Corriger et non punir. La nature humaine est ainsi faite. Elle tend parfois à vouloir réagir à ce qui a été fait, ou commis, précédemment. Deux possibilités apparaissent alors : la correction ou la punition. Nous te demandons de donner la force à nos leaders de ne pas céder à l’envie de punir ceux qui ont mal agi dans le passé ainsi que ceux qui ont profité des largesses de leurs prédécesseurs. S’il est crucial de réparer les fautes commises, le pays n’a pas besoin d’une chasse aux sorcières. Chacun devra répondre de ses actes. Mais qu’il le fasse devant les instances appropriées – judiciaires et administratives. Et non devant un panel d’inquisiteurs. Donne à ceux qui en ont besoin l’intelligence de privilégier la voie de la réparation plutôt que celle de la rétribution.

La compétence, plutôt que l’allégeance. La reconnaissance est un très beau sentiment. Il peut toutefois jouer des tours aux décideurs. En cadeau, nous te demandons donc de donner aux nôtres la clarté d’esprit suffisante pour faire la distinction entre la nécessité de récompenser la servilité des uns et de reconnaître la compétence des autres. Bien des fois, dans le passé, ceux qui nous ont dirigé ont installé à la tête d’institutions importantes des personnes dont la qualité première était leur allégeance. Cette vertu n’est toutefois pas suffisante. Fais en sorte, Père Noël, que cette qualité soit le plus souvent alliée à la compétence. Nous ne sommes pas dupes : dans certains cas, des incompétents notoires deviendront des roitelets pour bons et loyaux services [électoraux] rendus. Mais il serait bien que tu limites ce genre de récompenses.

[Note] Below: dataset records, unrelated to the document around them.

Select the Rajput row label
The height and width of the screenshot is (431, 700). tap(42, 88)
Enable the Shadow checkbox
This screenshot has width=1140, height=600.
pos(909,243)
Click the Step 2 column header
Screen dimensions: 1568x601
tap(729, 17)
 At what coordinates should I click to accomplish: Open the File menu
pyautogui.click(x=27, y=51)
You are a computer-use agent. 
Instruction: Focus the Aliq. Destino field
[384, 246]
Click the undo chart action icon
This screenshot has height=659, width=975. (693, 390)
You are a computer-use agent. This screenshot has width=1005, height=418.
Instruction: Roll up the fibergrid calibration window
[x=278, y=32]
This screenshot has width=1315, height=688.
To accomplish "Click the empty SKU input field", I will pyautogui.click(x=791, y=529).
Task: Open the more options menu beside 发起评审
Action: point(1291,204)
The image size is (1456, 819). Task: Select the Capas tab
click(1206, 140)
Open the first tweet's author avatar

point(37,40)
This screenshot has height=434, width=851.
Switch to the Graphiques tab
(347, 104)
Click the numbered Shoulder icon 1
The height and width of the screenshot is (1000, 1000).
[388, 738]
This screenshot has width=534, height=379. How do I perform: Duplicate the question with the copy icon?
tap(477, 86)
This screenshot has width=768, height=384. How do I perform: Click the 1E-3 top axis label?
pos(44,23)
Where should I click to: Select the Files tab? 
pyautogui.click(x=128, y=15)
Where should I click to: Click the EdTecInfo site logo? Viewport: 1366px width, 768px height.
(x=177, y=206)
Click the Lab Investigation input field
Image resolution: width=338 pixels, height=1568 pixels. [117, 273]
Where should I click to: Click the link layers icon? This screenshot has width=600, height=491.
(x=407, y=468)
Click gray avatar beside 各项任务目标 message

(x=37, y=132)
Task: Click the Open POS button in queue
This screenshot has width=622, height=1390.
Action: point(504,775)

De grandes idées et de l’inspiration. Nous sommes persuadés que tes lutins doivent avoir, dans leurs carnets d’adresses, le contact de quelques muses susceptibles de souffler à l’oreille de nos décideurs des idées novatrices et l’inspiration nécessaire pour les mettre en œuvre. Nous en avons cruellement besoin. Notre république ne peut plus se permettre de fonctionner, notamment en matière économique, comme elle l’a fait durant ces 10-15 dernières années. Elle a besoin qu’on lui insuffle des idées nouvelles qui permettront aux enfants comme nous d’espérer trouver un emploi rémunérateur et épanouissant… et de fonder une famille tout en ayant un impact minimal sur notre environnement déjà si dégradé. C’est une équation complexe. Donne, s’il te plaît, à ceux qui nous dirigent l’inventivité nécessaire pour la résoudre.

La sagesse aux anciens de se retirer et aux nouveaux de les défier. Nous le reconnaissons volontiers, nous sommes turbulents, nous en voulons toujours trop. Mais nous admettons que les responsables politiques que tu nous as donnés ont jusqu’ici, bon an mal an, bien accompli leurs missions de dirigeants ou d’opposants. Néanmoins, il ne te faut pas t’arrêter en si bon chemin. Nous te demandons ainsi de donner à ceux qui sont là, la sagesse d’admettre qu’ils sont en fin de parcours et de se retirer dans la dignité. Nous te demandons aussi, en conséquence, de permettre à ceux qui veulent prendre leur relève – au sein des mêmes formations politiques ou de nouvelles – d’avoir le génie nécessaire pour inspirer respect et confiance auprès des enfants de la République. Et ainsi faire naître cette vraie alternance que nous désespérons de voir venir.

Cher Père Noel, cette liste de cadeaux est longue et ambitieuse. Mais nous pensons les avoir tous mérités. Les mauvaises langues disent que tu n’existes pas et que cela ne sert à rien de t’envoyer de lettre. Mais nous voulons croire, tellement croire. Ne nous laisse pas tomber.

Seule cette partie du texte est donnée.